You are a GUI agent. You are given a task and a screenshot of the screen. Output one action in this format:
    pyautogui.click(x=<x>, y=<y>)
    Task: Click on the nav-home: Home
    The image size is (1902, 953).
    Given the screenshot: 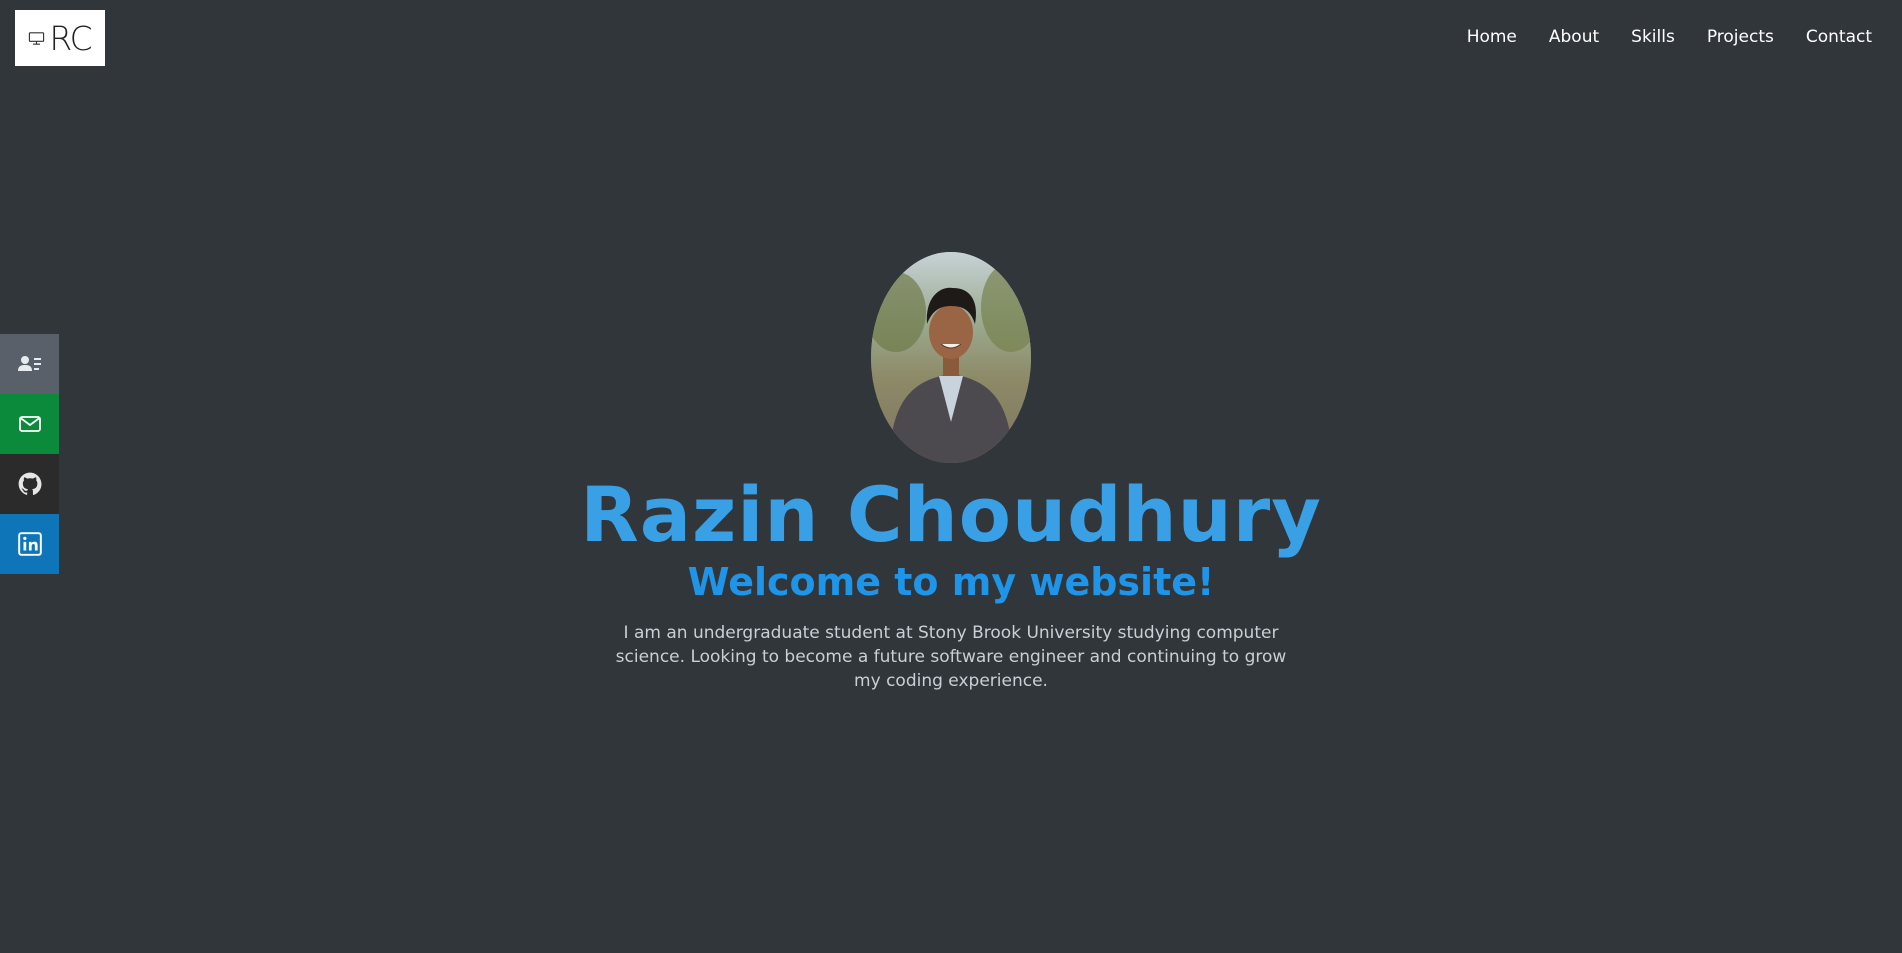 What is the action you would take?
    pyautogui.click(x=1492, y=37)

┄┄┄┄┄┄┄┄┄┄

_ASSIGNMENT_
Turn the records, from their first line through the line containing "The image size is (1902, 953).", into a numbered list, leaving out any blank lines.

_RESULT OF THE EXERCISE_
1. You are a GUI agent. You are given a task and a screenshot of the screen. Output one action in this format:
2.     pyautogui.click(x=<x>, y=<y>)
3.     Task: Click on the nav-home: Home
4.     The image size is (1902, 953).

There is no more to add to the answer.